Tim Armstrong, Google’s President of North American Advertising and Commerce, as well as two Google attorneys, Nicole Wong and Jane Horvath, will be there to speak. Specifically, Horvath, who is Google’s Senior Privacy Counsel, “will talk about [Google's] efforts to innovate in the area of privacy.”
To that end, the company has created a new YouTube channel around consumer privacy issues, called the Google Privacy Channel.
Here’s our previous post on the meeting and a post about AOL’s very recent announcement that it will let users “opt-out” of certain kinds of ad targeting. Finally, here’s a post on my personal blog, Screenwerk, about how framing the questions and issues surrounding behavioral targeting plays a role in the outcome of the debate.

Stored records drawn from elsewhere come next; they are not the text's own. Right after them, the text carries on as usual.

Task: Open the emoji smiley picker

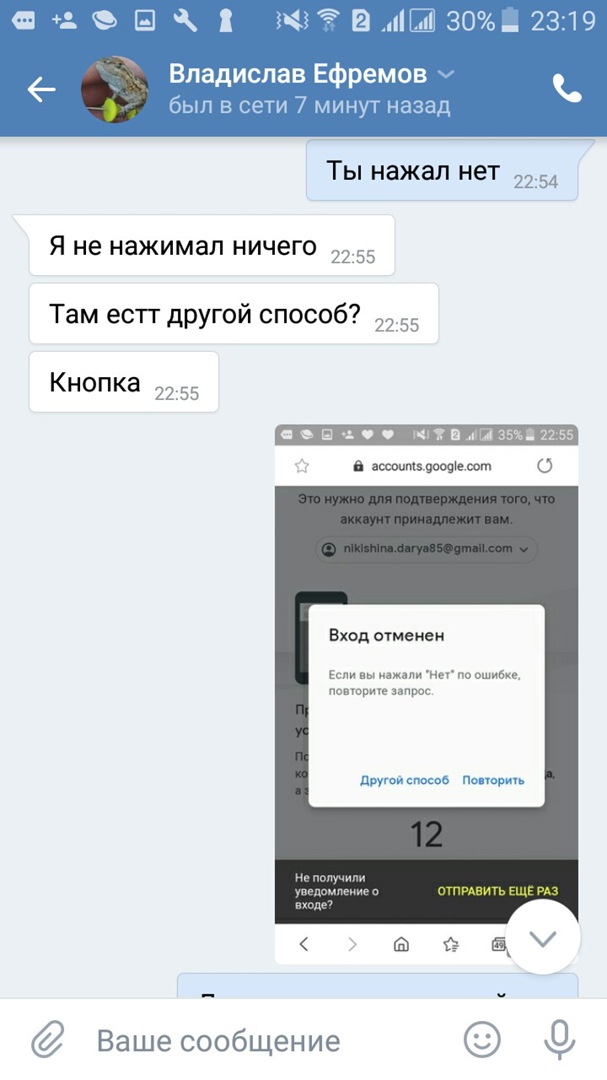Action: coord(482,1039)
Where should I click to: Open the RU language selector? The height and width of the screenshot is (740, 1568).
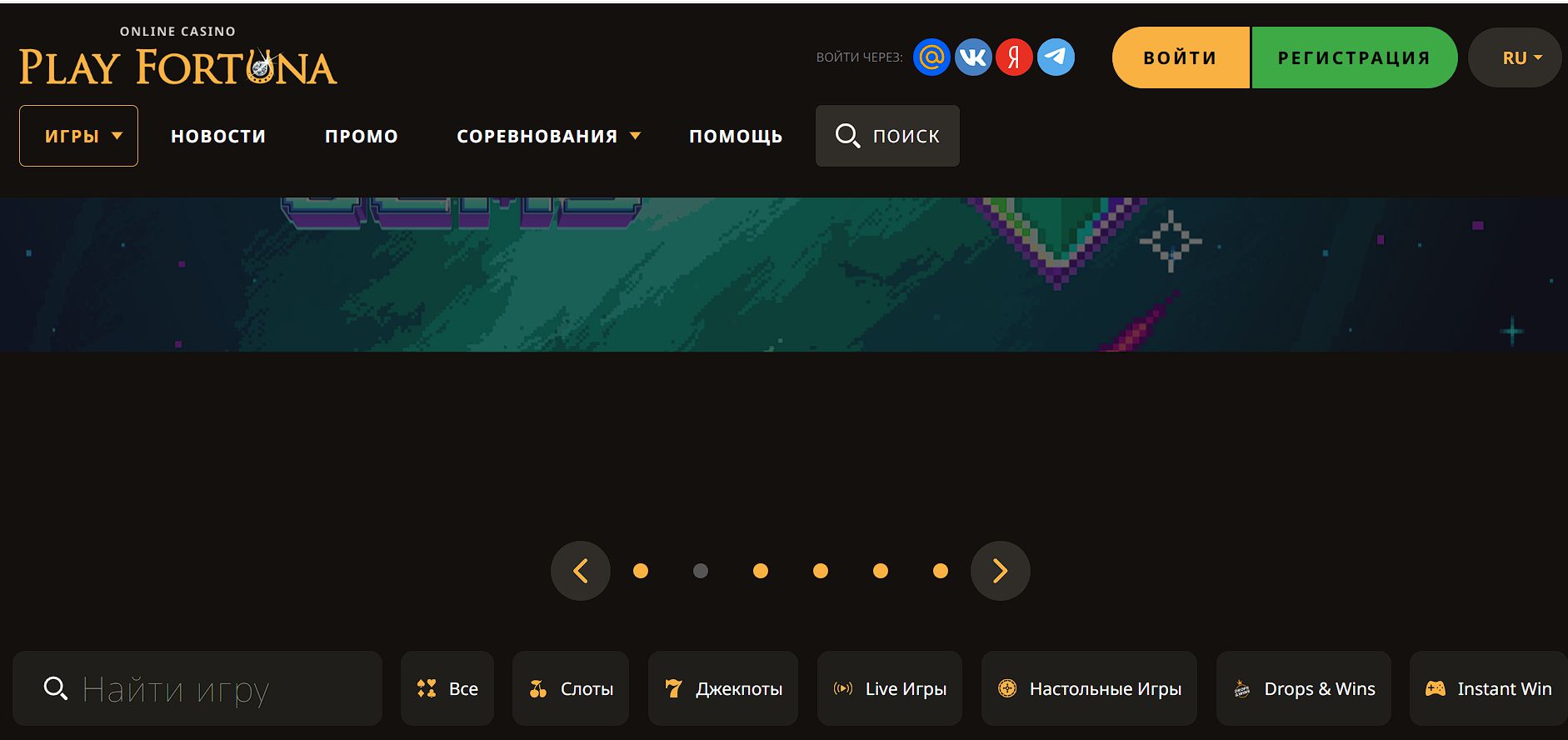[x=1515, y=58]
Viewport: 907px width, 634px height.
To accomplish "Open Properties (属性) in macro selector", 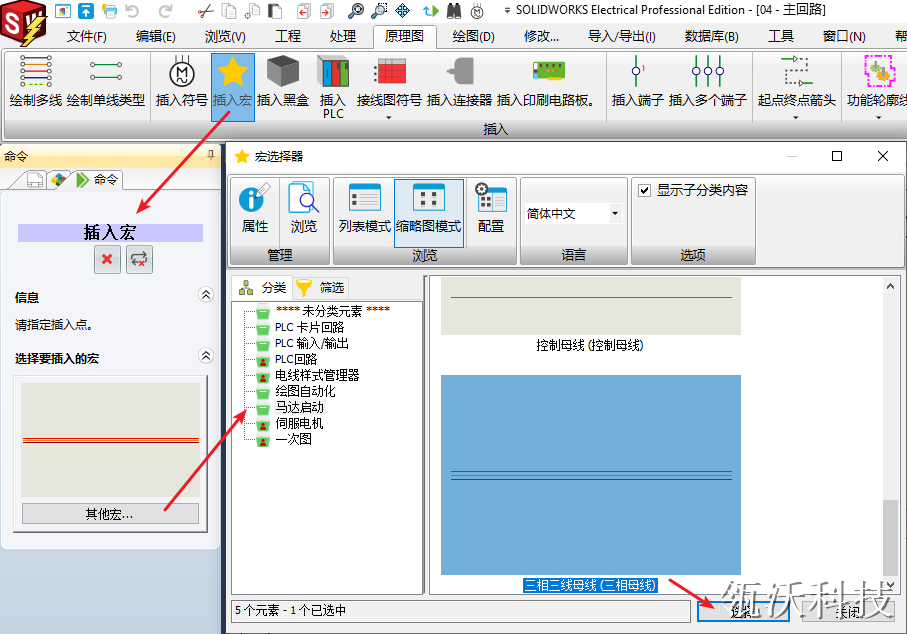I will [255, 208].
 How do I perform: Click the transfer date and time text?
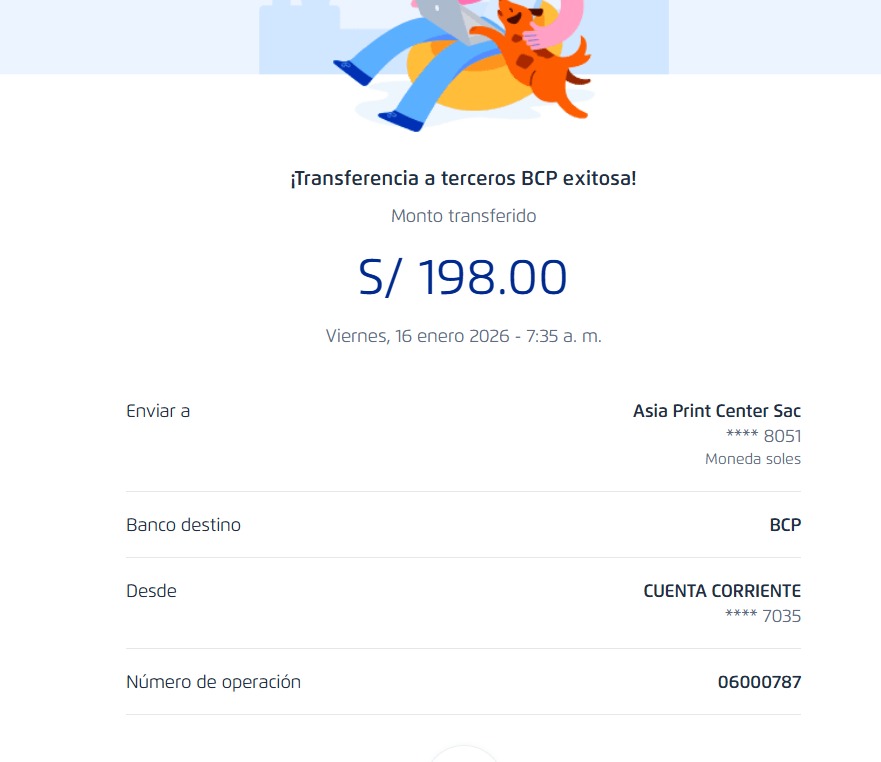[x=463, y=336]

Assuming the DoubleClick acquisition is approved, behavioral targeting will be important to the display ad business as well as the future of Google’s paid search business. On the Q3 earnings call, Jonathan Rosenberg, SVP, Product Management, said that Google had been experimenting with “previous query ad targeting” (i.e., behavioral targeting) in the ads it displays on search results pages.
Postscript: The IAB’s head Randall Rothenberg’s “testimony” from the FTC town hall meeting just posted on his blog. It’s a kind of syrupy plea for self-regulation and defense of advertising in general for its ability to support lots of great free content and services for consumers online. It doesn’t directly address BT questions raised by consumer and privacy groups. However, there’s an implied “slippery slope” argument that the regulation of BT would start to undermine online advertising more generally, which “is the economic foundation underlying the dynamism of the Interactive Era.”

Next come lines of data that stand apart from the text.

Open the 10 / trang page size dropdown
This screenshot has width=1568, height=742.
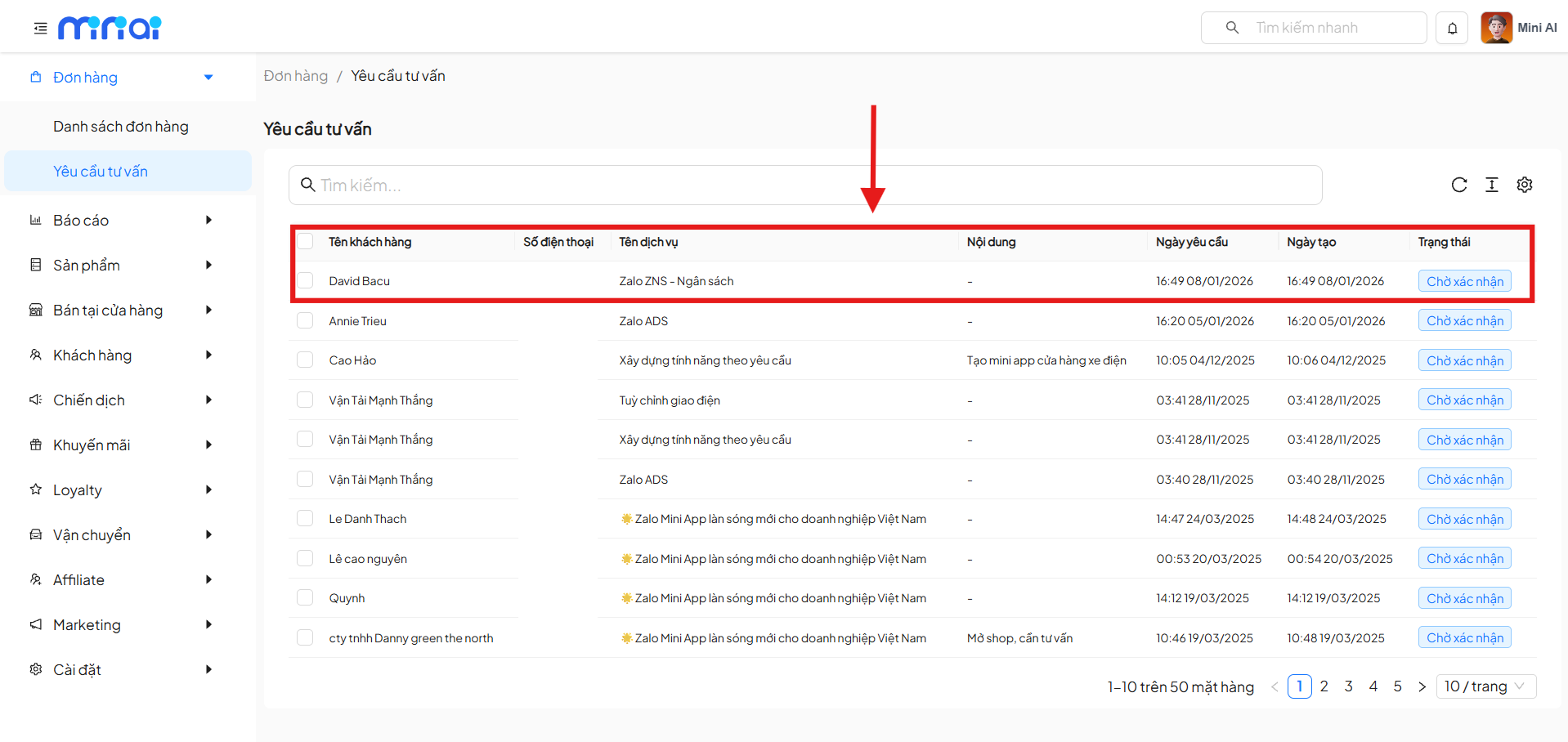pyautogui.click(x=1485, y=686)
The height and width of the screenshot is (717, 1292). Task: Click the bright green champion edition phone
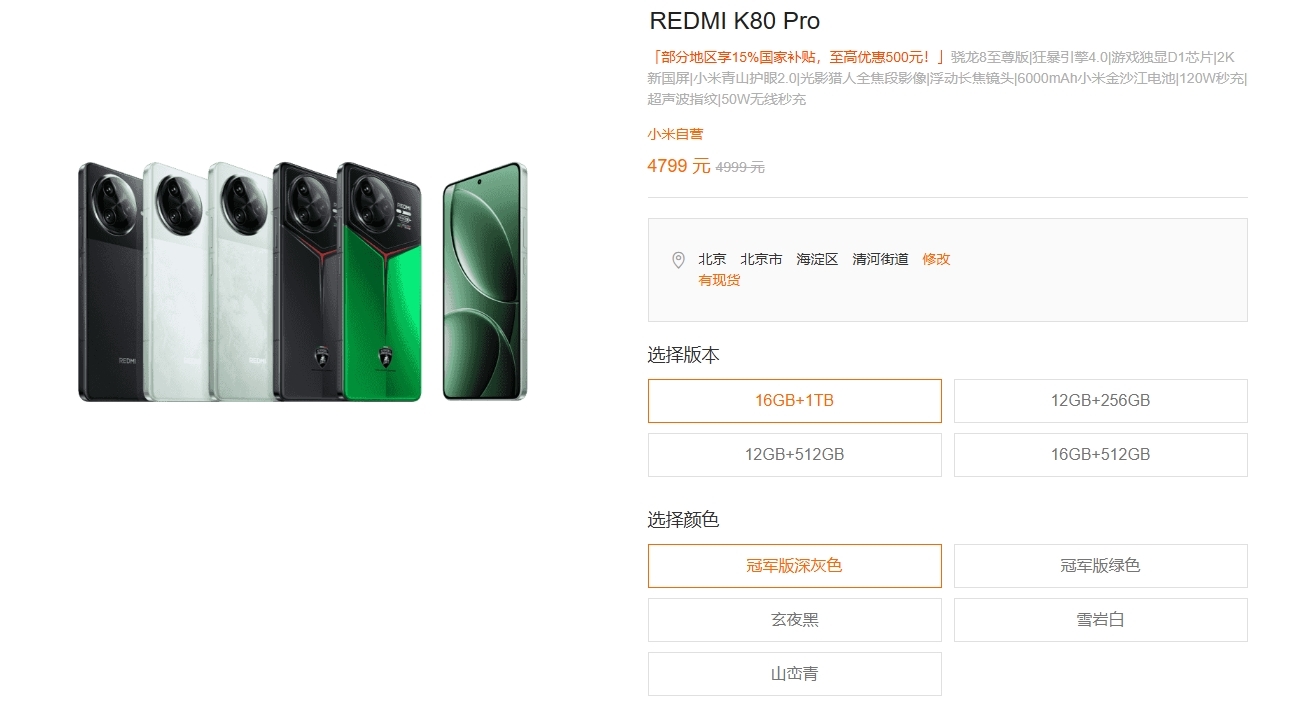coord(382,300)
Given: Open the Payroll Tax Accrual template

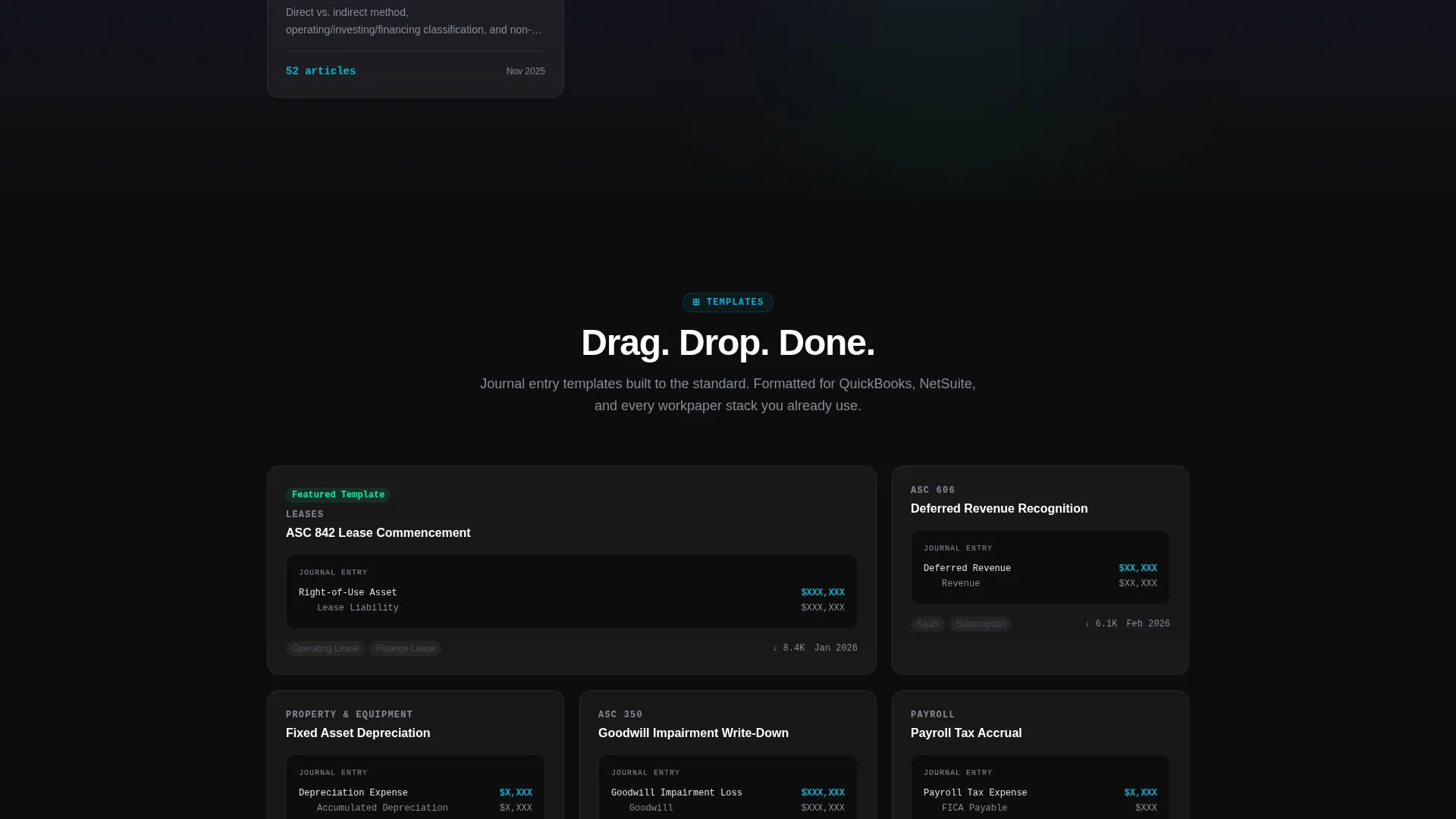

Postscript Barry: Google Hires Gonzales’ Privacy Lawyer from Wired has an interesting piece of Jane Horvath, one of Google’s privacy lawyers. Jane Horvath was hired by Attorney General Alberto Gonzales in February 2006 as the first privacy officer for the Department of Justice. She now works for Google, who told Wired:
Ms. Horvath “has not been directly involved in any discussions with the FTC regarding the DoubleClick acquisition” and “has not participated in any meetings that would conflict with her post-governmental ethical obligations,” a Google spokeswoman told THREAT LEVEL via email.